The new Insight Enterprises expects to exceed market growth in 2020 in an IT market characterized by flat to low-single-digit growth in hardware sales and mid-single-digit growth in software and services sales, Lamneck said.
"In 2020, we will continue to empower clients to manage their IT environments more efficiently for today as they continue to drive meaningful business outcomes and transform their own business for the future," he said.
While Insight Enterprises traditionally focused its solutions in the enterprise IT market, the acquisition of PCM gives it a chance to do so for the midmarket, Lamneck said.
"We will work to consolidate our sales and service delivery teams across the business to ensure a common client experience and ability to sell across the Insight portfolio of offerings," he said. "We also see an early cross-sell opportunity to bring certain packaged cloud solutions wrapped with Insight managed services to this market segment."
Insight, with PCM, has a single united global leadership team, integrated and scalable IT systems and operations, a highly-engaged workforce, and a clearly-defined go-to-market framework, Lamneck said.
"We believe we are well-positioned to compete in the marketplace as we head into 2020 and beyond," he said.
Lamneck admitted that Insight Enterprises' organic, non-PCM growth was relatively flat compared to last year, and cited a drop in repeat hardware business in 2019 vs 2018.
"These large enterprise clients drive substantial volumes, and it depends upon where you're positioned for that sort of cycle as they don't repeat each other every year," he said. "So I would say it really has to do solely with that. Again, we're pleased with where PCM came in for the quarter, very pleased with where we are from an integration point of view."
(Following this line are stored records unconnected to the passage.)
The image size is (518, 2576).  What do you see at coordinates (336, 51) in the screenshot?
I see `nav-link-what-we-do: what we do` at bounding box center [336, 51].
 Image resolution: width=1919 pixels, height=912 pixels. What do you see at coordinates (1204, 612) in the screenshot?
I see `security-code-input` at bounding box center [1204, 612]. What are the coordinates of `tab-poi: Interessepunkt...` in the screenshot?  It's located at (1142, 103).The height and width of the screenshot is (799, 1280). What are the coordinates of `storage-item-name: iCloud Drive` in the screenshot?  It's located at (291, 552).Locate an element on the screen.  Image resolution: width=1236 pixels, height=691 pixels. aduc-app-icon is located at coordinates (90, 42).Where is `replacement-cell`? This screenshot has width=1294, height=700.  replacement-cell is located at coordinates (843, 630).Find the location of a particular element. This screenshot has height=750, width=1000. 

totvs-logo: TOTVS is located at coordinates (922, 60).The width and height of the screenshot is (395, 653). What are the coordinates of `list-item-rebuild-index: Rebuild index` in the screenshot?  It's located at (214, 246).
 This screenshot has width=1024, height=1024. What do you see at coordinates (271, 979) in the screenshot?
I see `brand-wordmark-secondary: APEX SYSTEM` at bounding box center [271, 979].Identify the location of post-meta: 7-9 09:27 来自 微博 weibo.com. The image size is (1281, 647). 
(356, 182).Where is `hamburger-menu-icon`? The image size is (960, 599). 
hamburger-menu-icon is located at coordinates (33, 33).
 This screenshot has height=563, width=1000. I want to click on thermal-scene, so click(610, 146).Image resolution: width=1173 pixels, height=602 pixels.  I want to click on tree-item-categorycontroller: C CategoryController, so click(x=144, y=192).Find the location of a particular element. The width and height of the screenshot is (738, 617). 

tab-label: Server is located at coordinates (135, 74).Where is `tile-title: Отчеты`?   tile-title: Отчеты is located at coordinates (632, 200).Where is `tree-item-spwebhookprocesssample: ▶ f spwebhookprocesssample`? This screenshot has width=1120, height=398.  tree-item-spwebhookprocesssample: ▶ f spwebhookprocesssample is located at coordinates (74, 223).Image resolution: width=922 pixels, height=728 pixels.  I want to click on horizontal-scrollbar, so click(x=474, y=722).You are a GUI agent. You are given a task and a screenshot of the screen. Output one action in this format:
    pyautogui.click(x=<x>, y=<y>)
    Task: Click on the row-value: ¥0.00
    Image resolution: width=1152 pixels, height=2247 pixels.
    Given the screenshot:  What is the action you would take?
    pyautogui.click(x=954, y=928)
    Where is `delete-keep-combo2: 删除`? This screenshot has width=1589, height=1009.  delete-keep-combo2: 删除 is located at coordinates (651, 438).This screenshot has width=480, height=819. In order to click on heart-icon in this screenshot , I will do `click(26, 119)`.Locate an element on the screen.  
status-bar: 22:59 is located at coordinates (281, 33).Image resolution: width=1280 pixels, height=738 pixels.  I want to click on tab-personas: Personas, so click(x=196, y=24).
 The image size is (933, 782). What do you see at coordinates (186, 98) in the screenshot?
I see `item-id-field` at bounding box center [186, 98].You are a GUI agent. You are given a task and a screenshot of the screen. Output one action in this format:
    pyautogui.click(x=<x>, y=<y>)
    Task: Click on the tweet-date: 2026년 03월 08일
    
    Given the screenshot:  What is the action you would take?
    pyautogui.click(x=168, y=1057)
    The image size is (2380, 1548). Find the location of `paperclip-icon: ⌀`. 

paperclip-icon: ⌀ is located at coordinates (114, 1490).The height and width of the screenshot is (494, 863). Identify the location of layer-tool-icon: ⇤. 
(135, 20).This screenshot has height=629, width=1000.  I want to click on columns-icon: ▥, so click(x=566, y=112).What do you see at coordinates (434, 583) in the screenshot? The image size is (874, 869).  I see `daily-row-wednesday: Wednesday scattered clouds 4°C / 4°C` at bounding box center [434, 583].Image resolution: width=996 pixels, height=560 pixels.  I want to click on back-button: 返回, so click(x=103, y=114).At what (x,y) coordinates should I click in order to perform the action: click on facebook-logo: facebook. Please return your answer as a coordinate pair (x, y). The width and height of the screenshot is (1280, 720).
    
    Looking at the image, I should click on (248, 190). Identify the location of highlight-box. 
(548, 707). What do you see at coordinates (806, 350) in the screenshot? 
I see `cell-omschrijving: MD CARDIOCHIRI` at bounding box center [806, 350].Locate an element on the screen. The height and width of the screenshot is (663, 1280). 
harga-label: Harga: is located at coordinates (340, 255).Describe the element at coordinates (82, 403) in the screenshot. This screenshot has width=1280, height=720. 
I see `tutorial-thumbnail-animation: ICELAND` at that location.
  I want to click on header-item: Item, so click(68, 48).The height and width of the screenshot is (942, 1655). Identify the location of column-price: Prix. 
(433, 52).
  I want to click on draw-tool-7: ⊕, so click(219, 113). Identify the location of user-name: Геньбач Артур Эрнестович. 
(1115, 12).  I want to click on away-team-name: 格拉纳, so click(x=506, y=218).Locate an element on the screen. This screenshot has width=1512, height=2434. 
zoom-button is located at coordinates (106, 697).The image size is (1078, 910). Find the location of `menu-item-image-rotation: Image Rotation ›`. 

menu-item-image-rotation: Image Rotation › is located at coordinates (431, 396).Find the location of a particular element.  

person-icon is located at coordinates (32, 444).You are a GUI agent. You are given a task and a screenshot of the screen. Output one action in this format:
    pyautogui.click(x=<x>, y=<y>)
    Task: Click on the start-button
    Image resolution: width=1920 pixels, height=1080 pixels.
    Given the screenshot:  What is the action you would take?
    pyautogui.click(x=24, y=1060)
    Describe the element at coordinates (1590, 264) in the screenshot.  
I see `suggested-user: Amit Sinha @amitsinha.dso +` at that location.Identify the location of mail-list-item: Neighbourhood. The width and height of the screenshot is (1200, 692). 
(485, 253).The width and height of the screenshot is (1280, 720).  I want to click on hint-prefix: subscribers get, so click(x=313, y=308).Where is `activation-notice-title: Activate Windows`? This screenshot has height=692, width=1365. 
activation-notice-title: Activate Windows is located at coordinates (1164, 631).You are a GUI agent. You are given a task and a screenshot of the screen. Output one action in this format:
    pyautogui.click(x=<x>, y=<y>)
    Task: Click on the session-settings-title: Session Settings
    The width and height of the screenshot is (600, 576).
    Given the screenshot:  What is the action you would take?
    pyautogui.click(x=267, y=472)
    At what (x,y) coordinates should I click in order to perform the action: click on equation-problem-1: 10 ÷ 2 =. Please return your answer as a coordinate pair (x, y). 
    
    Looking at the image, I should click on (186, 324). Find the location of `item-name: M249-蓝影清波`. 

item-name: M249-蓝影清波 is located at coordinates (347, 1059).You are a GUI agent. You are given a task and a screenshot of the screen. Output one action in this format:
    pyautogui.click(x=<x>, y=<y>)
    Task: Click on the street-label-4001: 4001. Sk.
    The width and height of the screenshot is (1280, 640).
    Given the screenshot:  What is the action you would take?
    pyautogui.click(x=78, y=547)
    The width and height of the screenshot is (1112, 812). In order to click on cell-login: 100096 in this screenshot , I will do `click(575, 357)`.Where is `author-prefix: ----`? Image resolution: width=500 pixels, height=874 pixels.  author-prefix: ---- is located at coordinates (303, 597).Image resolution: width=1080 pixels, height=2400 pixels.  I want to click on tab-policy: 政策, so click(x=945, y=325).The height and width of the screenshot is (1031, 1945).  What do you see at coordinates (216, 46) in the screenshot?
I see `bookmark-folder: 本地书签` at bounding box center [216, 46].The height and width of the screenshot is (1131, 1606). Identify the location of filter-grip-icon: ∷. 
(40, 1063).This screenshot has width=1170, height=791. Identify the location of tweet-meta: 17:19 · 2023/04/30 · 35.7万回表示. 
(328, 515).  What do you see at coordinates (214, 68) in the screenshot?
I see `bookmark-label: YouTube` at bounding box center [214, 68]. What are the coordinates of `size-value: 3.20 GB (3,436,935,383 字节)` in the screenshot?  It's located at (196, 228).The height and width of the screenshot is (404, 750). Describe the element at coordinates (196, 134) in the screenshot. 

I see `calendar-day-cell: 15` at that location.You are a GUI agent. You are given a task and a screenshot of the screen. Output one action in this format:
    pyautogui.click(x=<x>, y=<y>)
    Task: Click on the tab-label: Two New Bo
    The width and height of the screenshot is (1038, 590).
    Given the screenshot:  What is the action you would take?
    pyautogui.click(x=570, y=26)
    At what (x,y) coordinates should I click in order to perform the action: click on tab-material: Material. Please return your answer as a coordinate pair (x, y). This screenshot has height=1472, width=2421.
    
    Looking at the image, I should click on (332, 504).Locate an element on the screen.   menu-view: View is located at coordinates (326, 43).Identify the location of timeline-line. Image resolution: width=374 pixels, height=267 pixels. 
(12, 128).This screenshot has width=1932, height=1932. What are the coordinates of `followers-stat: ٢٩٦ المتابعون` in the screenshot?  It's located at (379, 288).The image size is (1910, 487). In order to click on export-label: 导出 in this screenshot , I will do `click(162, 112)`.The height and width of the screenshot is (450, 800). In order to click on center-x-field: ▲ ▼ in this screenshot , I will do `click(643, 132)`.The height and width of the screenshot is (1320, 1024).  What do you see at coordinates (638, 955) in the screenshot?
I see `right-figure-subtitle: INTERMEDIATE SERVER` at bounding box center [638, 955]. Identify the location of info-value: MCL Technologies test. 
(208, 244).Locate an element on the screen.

When asked about the PC refresh cycle, Lamneck said the IT industry seems to be approaching the end of the Windows 10 cycle.
"There’s still certainly some runway still left there," he said. "But as we’ve said, it’s more about sort of a consistent refresh cycle that we see from our largest clients. So it all depends upon where you’re positioned with those large enterprise clients in our business from a refresh perspective. So, we still think that there is certainly some gas left in the device cycle refresh. I don’t think it’s going to be double-digit this year like we’ve experienced in the last three years, but I don’t think it’s going away."
When asked about IT industry consolidation and the impact on Insight Enterprises, Lamneck said his company for now is focused on fully digesting PCM before considering doing any larger acquisitions.
"But for the foreseeable future, you might see us continue to do more sort of tuck-in acquisitions as we continued to digest PCM and make sure, of course, we started paying the debt down here over the next couple of years," he said.
For the fourth fiscal quarter of 2019, which ended December 31, Insight reported net sales of $2.30 billion, up 31 percent over the $1.75 billion the company reported for its fourth fiscal quarter of 2018. That included sales of about $560 million from PCM, Lamneck said.
Sales in North America rose 38 percent year-over-year to reach $1.86 billion.
Net earnings on a GAAP basis for the quarter reached $43.0 million, or $1.20 per share, down from the $47.0 million, or $1.31 per share, the company reported for the same period last year. On a non-GAAP basis, sales for the quarter reached $56.2 million, or $1.57 per share, up from last year's $50.8 million, or $1.41 per share.
For all of fiscal 2019, Insight reported net sales of $7.73 billion, up 9 percent compared to last year's $7.08 billion.
GAAP net earnings for the year reached $159.4 million, or $4.43 per share, down from last year's $163.7 million, or $4.55 per share. Non-GAAP net earnings was $194.8 million, or $5.42 per share, up from last year's $178.4 million, or $4.95 per share.